» **Stored records**:
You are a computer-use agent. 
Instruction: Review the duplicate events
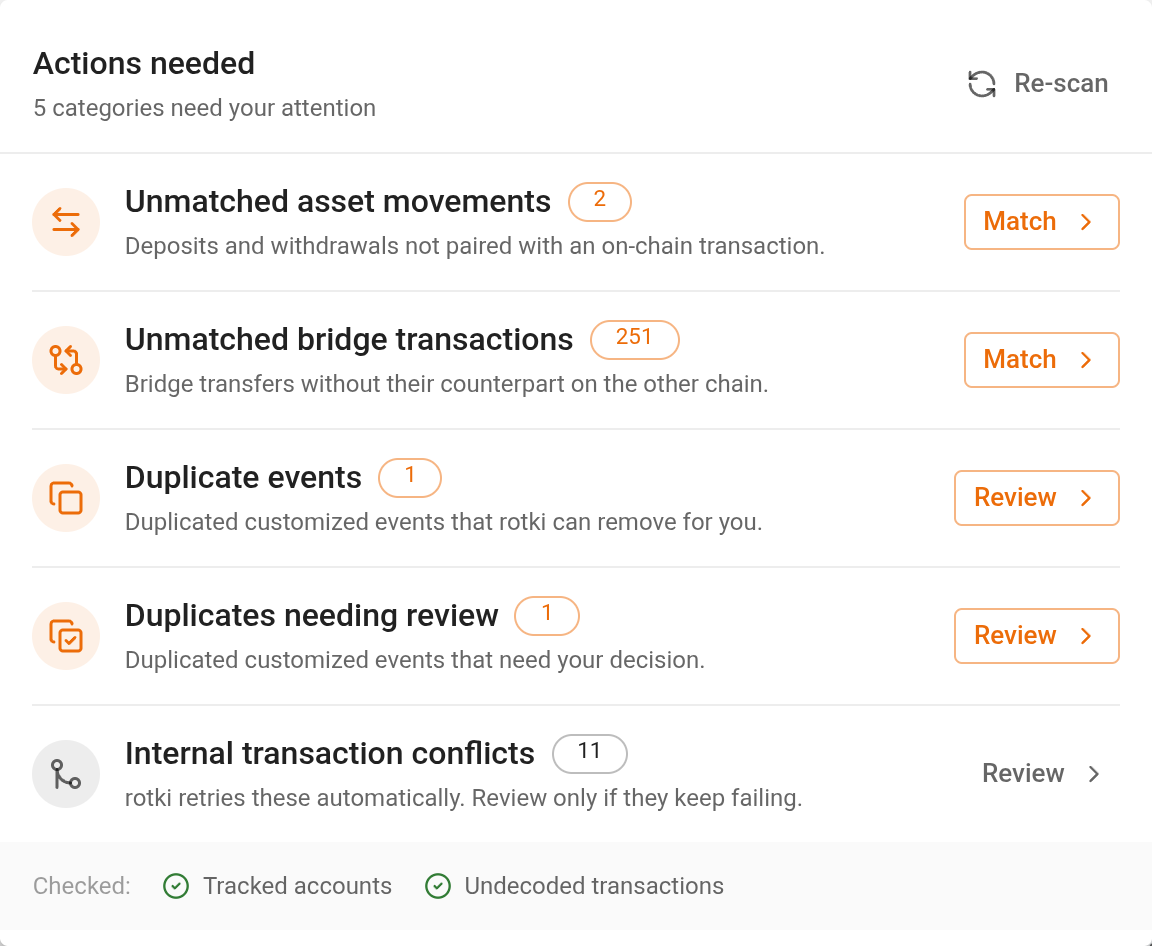(x=1037, y=498)
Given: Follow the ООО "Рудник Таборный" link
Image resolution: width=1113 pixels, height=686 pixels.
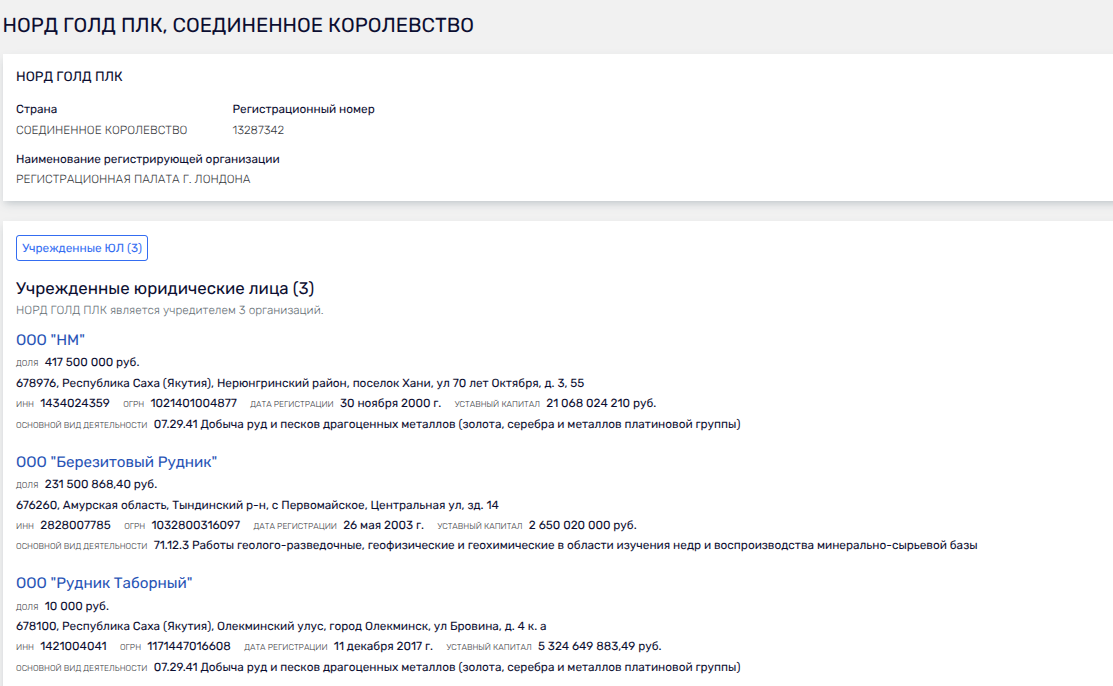Looking at the screenshot, I should 104,583.
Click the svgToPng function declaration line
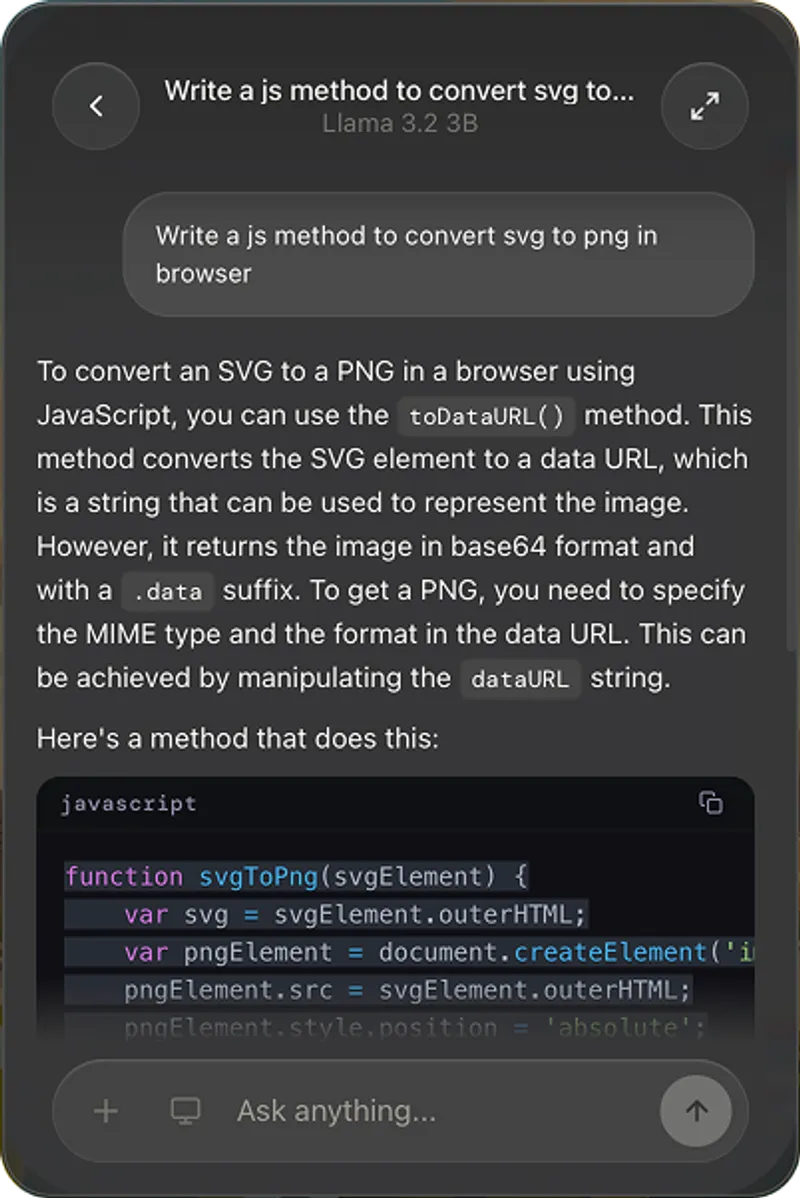This screenshot has height=1198, width=800. coord(295,876)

» **About this task**:
Only the lines from the one with "Image resolution: width=1113" through the last line of the records above are wanted, copied exactly and with pictures omitted.

» **Response area**:
Image resolution: width=1113 pixels, height=686 pixels.
Looking at the screenshot, I should 104,583.
Click the svgToPng function declaration line
This screenshot has height=1198, width=800. coord(295,876)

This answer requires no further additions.